(Data excerpts Opens)

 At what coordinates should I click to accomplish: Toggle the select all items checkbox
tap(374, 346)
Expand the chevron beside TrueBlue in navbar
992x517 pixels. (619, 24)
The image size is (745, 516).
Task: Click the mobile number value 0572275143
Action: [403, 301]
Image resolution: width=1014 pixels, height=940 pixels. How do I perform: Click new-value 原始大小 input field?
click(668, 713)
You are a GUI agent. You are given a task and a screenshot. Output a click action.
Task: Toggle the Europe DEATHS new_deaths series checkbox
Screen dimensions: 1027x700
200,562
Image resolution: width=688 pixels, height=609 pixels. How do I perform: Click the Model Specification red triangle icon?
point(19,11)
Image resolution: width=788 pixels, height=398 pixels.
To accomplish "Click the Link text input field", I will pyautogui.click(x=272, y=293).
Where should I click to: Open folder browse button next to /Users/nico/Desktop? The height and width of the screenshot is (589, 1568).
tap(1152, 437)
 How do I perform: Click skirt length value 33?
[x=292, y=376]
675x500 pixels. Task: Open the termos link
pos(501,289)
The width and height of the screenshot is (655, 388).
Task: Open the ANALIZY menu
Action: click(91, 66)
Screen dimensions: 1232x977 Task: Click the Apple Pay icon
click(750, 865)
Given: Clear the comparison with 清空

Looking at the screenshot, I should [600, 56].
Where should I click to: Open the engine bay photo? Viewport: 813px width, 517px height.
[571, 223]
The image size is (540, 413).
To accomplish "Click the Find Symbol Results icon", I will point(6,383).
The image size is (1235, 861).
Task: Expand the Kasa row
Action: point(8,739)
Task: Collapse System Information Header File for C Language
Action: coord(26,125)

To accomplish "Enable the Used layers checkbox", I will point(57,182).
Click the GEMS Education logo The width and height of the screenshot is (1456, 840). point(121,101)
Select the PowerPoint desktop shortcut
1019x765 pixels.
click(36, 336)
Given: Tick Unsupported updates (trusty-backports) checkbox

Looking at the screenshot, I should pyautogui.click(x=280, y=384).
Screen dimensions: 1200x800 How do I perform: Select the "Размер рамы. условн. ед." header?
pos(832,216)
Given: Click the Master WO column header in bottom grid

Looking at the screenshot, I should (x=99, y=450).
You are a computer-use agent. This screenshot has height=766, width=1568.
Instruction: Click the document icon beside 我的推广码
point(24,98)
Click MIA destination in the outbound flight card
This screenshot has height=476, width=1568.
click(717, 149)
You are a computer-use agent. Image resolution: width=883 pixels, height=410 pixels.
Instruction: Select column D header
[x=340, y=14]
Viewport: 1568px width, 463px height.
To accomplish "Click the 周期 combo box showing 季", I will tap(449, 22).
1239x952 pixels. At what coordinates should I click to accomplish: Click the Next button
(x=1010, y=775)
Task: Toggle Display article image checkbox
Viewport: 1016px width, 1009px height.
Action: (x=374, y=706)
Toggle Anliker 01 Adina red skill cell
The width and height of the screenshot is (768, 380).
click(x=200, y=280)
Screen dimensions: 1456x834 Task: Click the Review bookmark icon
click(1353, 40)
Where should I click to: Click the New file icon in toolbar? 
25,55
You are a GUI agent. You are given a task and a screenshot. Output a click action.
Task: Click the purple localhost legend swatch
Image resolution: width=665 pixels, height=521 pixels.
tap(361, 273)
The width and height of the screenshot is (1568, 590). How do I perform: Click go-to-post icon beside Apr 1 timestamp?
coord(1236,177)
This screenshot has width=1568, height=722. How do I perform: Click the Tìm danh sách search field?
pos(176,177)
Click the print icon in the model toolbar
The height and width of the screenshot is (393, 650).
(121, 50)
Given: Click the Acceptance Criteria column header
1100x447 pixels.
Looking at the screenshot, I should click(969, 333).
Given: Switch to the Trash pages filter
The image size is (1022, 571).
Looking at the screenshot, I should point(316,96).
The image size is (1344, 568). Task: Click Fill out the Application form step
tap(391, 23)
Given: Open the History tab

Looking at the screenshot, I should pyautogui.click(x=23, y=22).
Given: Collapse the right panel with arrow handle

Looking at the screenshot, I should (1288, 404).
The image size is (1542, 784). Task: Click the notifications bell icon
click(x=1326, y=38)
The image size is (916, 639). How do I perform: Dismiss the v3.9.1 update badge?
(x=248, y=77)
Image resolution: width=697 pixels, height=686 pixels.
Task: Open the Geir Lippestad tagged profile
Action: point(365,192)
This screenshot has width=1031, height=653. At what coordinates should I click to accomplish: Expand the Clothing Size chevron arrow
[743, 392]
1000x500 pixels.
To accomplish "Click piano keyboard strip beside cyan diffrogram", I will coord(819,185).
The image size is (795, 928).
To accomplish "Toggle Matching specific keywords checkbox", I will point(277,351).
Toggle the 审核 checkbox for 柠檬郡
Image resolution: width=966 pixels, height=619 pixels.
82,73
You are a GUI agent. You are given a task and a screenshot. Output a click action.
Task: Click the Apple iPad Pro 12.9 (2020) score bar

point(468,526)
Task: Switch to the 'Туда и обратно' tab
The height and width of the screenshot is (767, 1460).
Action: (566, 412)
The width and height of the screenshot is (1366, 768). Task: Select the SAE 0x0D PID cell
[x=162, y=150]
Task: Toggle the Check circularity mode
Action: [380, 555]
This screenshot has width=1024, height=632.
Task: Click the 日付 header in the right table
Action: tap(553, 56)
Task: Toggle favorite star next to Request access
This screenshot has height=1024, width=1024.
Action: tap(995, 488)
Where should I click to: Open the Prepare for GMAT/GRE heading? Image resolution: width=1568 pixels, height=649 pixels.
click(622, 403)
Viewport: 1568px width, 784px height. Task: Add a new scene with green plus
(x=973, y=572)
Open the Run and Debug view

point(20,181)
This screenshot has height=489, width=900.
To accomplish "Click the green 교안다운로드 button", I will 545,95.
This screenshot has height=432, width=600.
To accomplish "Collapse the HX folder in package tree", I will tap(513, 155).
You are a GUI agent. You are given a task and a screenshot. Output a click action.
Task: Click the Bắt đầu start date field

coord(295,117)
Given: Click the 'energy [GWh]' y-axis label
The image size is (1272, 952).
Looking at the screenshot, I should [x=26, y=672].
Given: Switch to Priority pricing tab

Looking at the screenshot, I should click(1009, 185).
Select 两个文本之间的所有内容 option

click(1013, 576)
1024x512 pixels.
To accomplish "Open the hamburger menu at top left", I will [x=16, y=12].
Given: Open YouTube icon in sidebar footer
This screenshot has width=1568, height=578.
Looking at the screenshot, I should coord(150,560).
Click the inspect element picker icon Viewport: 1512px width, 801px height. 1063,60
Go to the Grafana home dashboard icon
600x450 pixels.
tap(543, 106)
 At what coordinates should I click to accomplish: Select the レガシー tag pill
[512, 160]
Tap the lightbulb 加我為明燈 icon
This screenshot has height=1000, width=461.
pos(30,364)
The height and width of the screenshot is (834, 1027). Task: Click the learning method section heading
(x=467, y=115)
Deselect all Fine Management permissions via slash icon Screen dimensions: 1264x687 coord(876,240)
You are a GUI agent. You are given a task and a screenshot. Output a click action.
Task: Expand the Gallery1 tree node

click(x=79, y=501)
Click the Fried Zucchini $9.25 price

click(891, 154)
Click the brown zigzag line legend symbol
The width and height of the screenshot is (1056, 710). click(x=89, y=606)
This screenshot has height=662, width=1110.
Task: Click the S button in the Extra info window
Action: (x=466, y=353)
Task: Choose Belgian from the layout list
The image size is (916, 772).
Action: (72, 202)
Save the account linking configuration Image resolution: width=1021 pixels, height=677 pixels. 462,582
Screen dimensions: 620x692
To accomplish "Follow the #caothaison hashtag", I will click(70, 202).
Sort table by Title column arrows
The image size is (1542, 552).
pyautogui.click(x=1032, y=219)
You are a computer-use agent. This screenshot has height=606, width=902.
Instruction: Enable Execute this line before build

(Data excerpts Closes)

- [The problem]: Faithfully reproduce all of the records, character for character.

- [Task response]:
 At what coordinates should I click to accomplish: Toggle the select all items checkbox
tap(374, 346)
Expand the chevron beside TrueBlue in navbar
992x517 pixels. (619, 24)
The image size is (745, 516).
Task: Click the mobile number value 0572275143
Action: [403, 301]
Image resolution: width=1014 pixels, height=940 pixels. How do I perform: Click new-value 原始大小 input field?
click(668, 713)
You are a GUI agent. You are given a task and a screenshot. Output a click action.
Task: Toggle the Europe DEATHS new_deaths series checkbox
Screen dimensions: 1027x700
200,562
Image resolution: width=688 pixels, height=609 pixels. How do I perform: Click the Model Specification red triangle icon?
point(19,11)
Image resolution: width=788 pixels, height=398 pixels.
To accomplish "Click the Link text input field", I will pyautogui.click(x=272, y=293).
Where should I click to: Open folder browse button next to /Users/nico/Desktop? The height and width of the screenshot is (589, 1568).
tap(1152, 437)
 How do I perform: Click skirt length value 33?
[x=292, y=376]
675x500 pixels. Task: Open the termos link
pos(501,289)
The width and height of the screenshot is (655, 388).
Task: Open the ANALIZY menu
Action: click(91, 66)
Screen dimensions: 1232x977 Task: Click the Apple Pay icon
click(750, 865)
Given: Clear the comparison with 清空

Looking at the screenshot, I should [600, 56].
Where should I click to: Open the engine bay photo? Viewport: 813px width, 517px height.
[571, 223]
The image size is (540, 413).
To accomplish "Click the Find Symbol Results icon", I will point(6,383).
The image size is (1235, 861).
Task: Expand the Kasa row
Action: point(8,739)
Task: Collapse System Information Header File for C Language
Action: coord(26,125)

To accomplish "Enable the Used layers checkbox", I will point(57,182).
Click the GEMS Education logo The width and height of the screenshot is (1456, 840). point(121,101)
Select the PowerPoint desktop shortcut
1019x765 pixels.
click(36, 336)
Given: Tick Unsupported updates (trusty-backports) checkbox

Looking at the screenshot, I should pyautogui.click(x=280, y=384).
Screen dimensions: 1200x800 How do I perform: Select the "Размер рамы. условн. ед." header?
pos(832,216)
Given: Click the Master WO column header in bottom grid

Looking at the screenshot, I should (x=99, y=450).
You are a computer-use agent. This screenshot has height=766, width=1568.
Instruction: Click the document icon beside 我的推广码
point(24,98)
Click MIA destination in the outbound flight card
This screenshot has height=476, width=1568.
click(717, 149)
You are a computer-use agent. Image resolution: width=883 pixels, height=410 pixels.
Instruction: Select column D header
[x=340, y=14]
Viewport: 1568px width, 463px height.
To accomplish "Click the 周期 combo box showing 季", I will tap(449, 22).
1239x952 pixels. At what coordinates should I click to accomplish: Click the Next button
(x=1010, y=775)
Task: Toggle Display article image checkbox
Viewport: 1016px width, 1009px height.
Action: (x=374, y=706)
Toggle Anliker 01 Adina red skill cell
The width and height of the screenshot is (768, 380).
click(x=200, y=280)
Screen dimensions: 1456x834 Task: Click the Review bookmark icon
click(1353, 40)
Where should I click to: Click the New file icon in toolbar? 
25,55
You are a GUI agent. You are given a task and a screenshot. Output a click action.
Task: Click the purple localhost legend swatch
Image resolution: width=665 pixels, height=521 pixels.
tap(361, 273)
The width and height of the screenshot is (1568, 590). How do I perform: Click go-to-post icon beside Apr 1 timestamp?
coord(1236,177)
This screenshot has width=1568, height=722. How do I perform: Click the Tìm danh sách search field?
pos(176,177)
Click the print icon in the model toolbar
The height and width of the screenshot is (393, 650).
(121, 50)
Given: Click the Acceptance Criteria column header
1100x447 pixels.
Looking at the screenshot, I should click(969, 333).
Given: Switch to the Trash pages filter
The image size is (1022, 571).
Looking at the screenshot, I should point(316,96).
The image size is (1344, 568). Task: Click Fill out the Application form step
tap(391, 23)
Given: Open the History tab

Looking at the screenshot, I should pyautogui.click(x=23, y=22).
Given: Collapse the right panel with arrow handle

Looking at the screenshot, I should (1288, 404).
The image size is (1542, 784). Task: Click the notifications bell icon
click(x=1326, y=38)
The image size is (916, 639). How do I perform: Dismiss the v3.9.1 update badge?
(x=248, y=77)
Image resolution: width=697 pixels, height=686 pixels.
Task: Open the Geir Lippestad tagged profile
Action: point(365,192)
This screenshot has width=1031, height=653. At what coordinates should I click to accomplish: Expand the Clothing Size chevron arrow
[743, 392]
1000x500 pixels.
To accomplish "Click piano keyboard strip beside cyan diffrogram", I will coord(819,185).
The image size is (795, 928).
To accomplish "Toggle Matching specific keywords checkbox", I will point(277,351).
Toggle the 审核 checkbox for 柠檬郡
Image resolution: width=966 pixels, height=619 pixels.
82,73
You are a GUI agent. You are given a task and a screenshot. Output a click action.
Task: Click the Apple iPad Pro 12.9 (2020) score bar

point(468,526)
Task: Switch to the 'Туда и обратно' tab
The height and width of the screenshot is (767, 1460).
Action: (566, 412)
The width and height of the screenshot is (1366, 768). Task: Select the SAE 0x0D PID cell
[x=162, y=150]
Task: Toggle the Check circularity mode
Action: [380, 555]
This screenshot has width=1024, height=632.
Task: Click the 日付 header in the right table
Action: tap(553, 56)
Task: Toggle favorite star next to Request access
This screenshot has height=1024, width=1024.
Action: tap(995, 488)
Where should I click to: Open the Prepare for GMAT/GRE heading? Image resolution: width=1568 pixels, height=649 pixels.
click(622, 403)
Viewport: 1568px width, 784px height. Task: Add a new scene with green plus
(x=973, y=572)
Open the Run and Debug view

point(20,181)
This screenshot has height=489, width=900.
To accomplish "Click the green 교안다운로드 button", I will 545,95.
This screenshot has height=432, width=600.
To accomplish "Collapse the HX folder in package tree", I will tap(513, 155).
You are a GUI agent. You are given a task and a screenshot. Output a click action.
Task: Click the Bắt đầu start date field

coord(295,117)
Given: Click the 'energy [GWh]' y-axis label
The image size is (1272, 952).
Looking at the screenshot, I should [x=26, y=672].
Given: Switch to Priority pricing tab

Looking at the screenshot, I should click(1009, 185).
Select 两个文本之间的所有内容 option

click(1013, 576)
1024x512 pixels.
To accomplish "Open the hamburger menu at top left", I will [x=16, y=12].
Given: Open YouTube icon in sidebar footer
This screenshot has width=1568, height=578.
Looking at the screenshot, I should coord(150,560).
Click the inspect element picker icon Viewport: 1512px width, 801px height. 1063,60
Go to the Grafana home dashboard icon
600x450 pixels.
tap(543, 106)
 At what coordinates should I click to accomplish: Select the レガシー tag pill
[512, 160]
Tap the lightbulb 加我為明燈 icon
This screenshot has height=1000, width=461.
pos(30,364)
The height and width of the screenshot is (834, 1027). Task: Click the learning method section heading
(x=467, y=115)
Deselect all Fine Management permissions via slash icon Screen dimensions: 1264x687 coord(876,240)
You are a GUI agent. You are given a task and a screenshot. Output a click action.
Task: Expand the Gallery1 tree node

click(x=79, y=501)
Click the Fried Zucchini $9.25 price

click(891, 154)
Click the brown zigzag line legend symbol
The width and height of the screenshot is (1056, 710). click(x=89, y=606)
This screenshot has height=662, width=1110.
Task: Click the S button in the Extra info window
Action: (x=466, y=353)
Task: Choose Belgian from the layout list
The image size is (916, 772).
Action: (72, 202)
Save the account linking configuration Image resolution: width=1021 pixels, height=677 pixels. 462,582
Screen dimensions: 620x692
To accomplish "Follow the #caothaison hashtag", I will click(70, 202).
Sort table by Title column arrows
The image size is (1542, 552).
pyautogui.click(x=1032, y=219)
You are a computer-use agent. This screenshot has height=606, width=902.
Instruction: Enable Execute this line before build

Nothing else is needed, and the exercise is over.